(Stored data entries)
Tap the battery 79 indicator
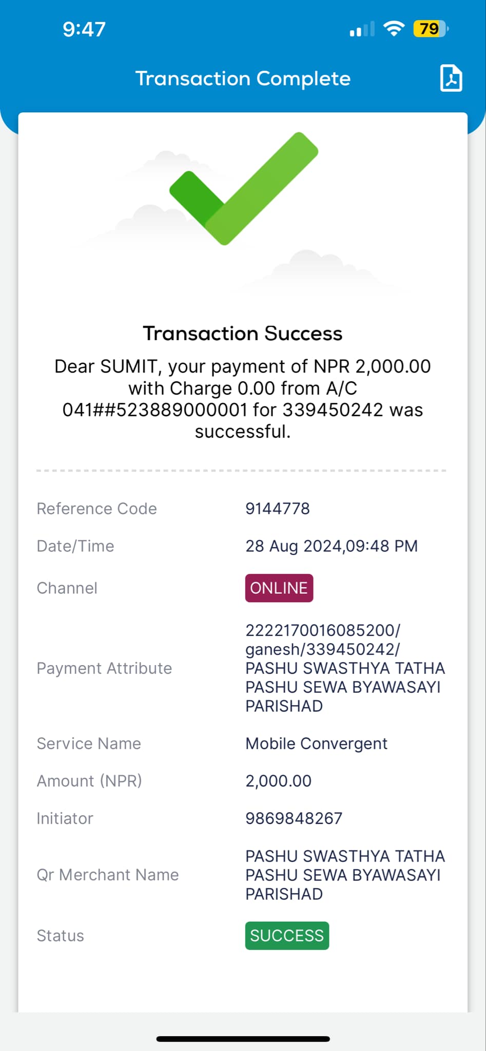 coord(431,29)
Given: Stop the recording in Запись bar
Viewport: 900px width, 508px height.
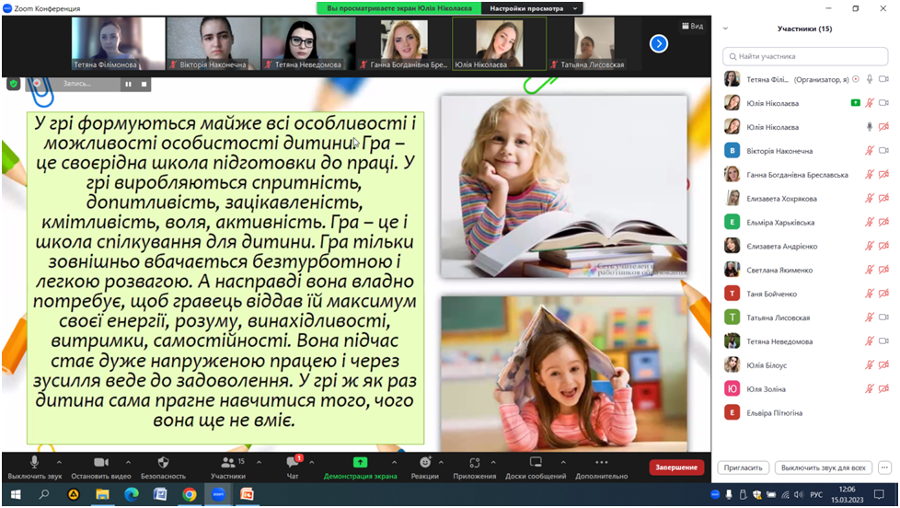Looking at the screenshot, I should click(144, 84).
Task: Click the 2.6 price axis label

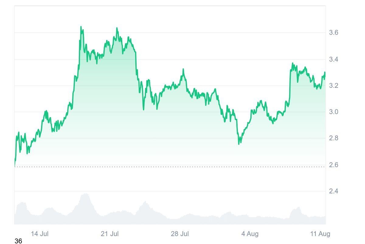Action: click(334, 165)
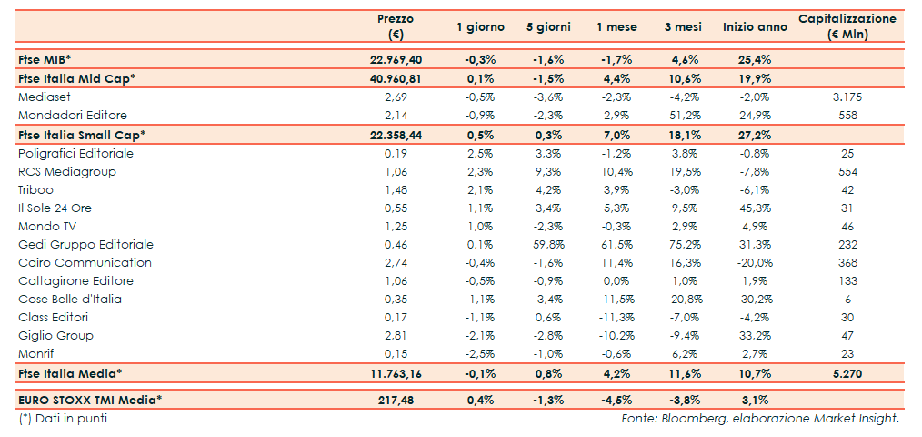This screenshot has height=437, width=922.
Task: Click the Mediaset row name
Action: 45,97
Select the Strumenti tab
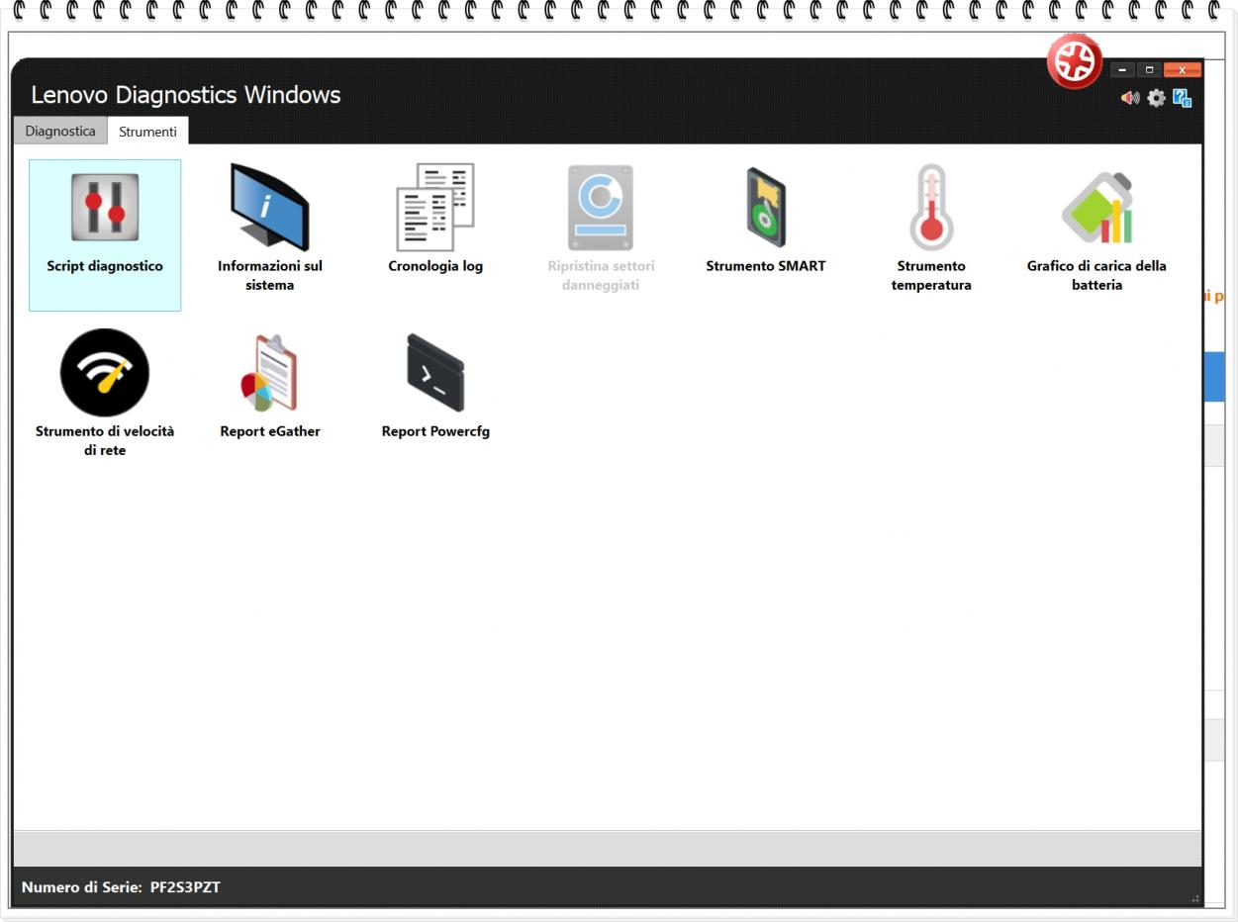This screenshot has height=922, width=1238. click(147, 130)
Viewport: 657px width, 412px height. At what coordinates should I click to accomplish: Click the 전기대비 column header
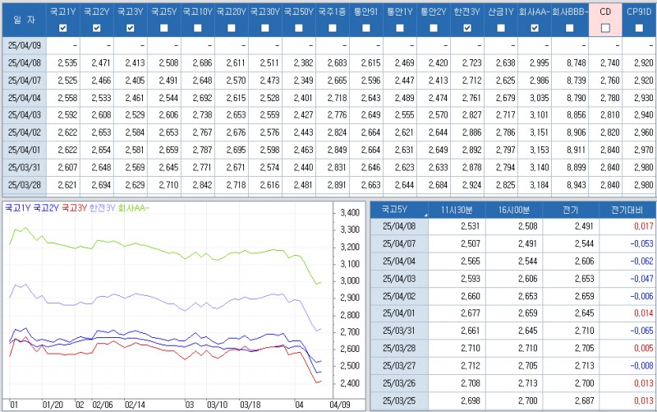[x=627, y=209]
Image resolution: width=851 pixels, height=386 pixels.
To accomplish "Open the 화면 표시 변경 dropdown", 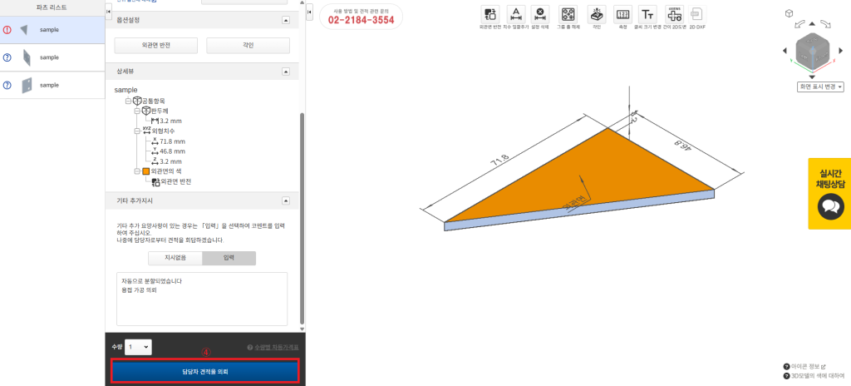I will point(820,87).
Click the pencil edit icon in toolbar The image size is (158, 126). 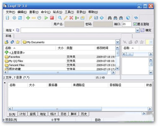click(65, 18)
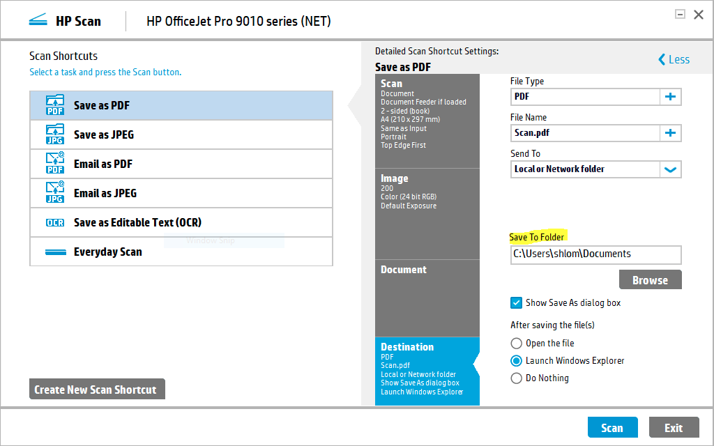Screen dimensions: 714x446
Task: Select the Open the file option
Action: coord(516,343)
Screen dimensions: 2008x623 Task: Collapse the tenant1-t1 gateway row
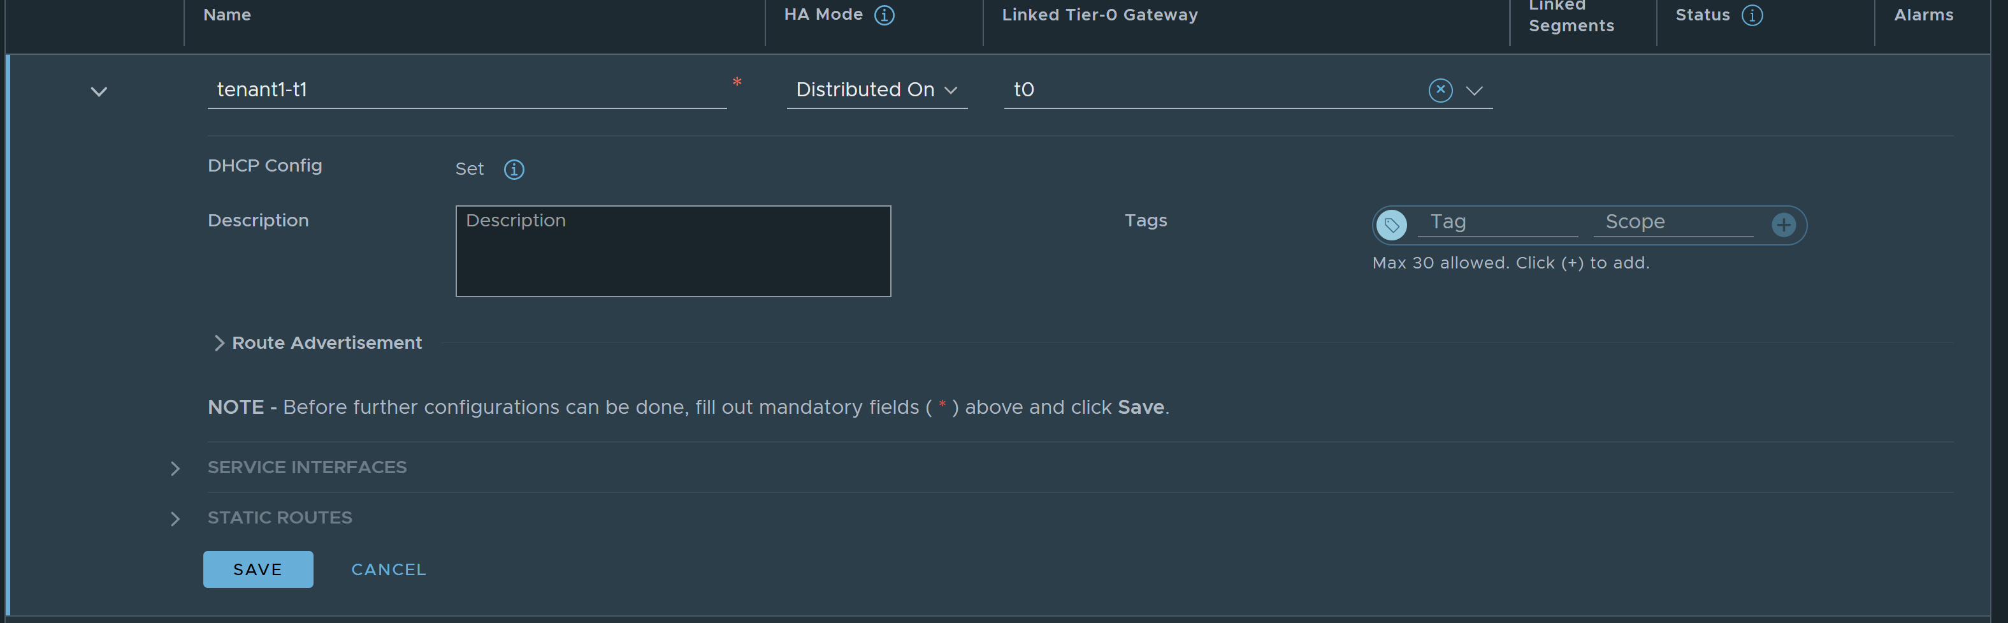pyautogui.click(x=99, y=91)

Directions for this task
Return, exactly as they appear, the lines from the line containing "Screen dimensions: 2008x623" through the end of the records above, both ends included, without pictures.

Finished task
Screen dimensions: 2008x623 Task: Collapse the tenant1-t1 gateway row
pyautogui.click(x=99, y=91)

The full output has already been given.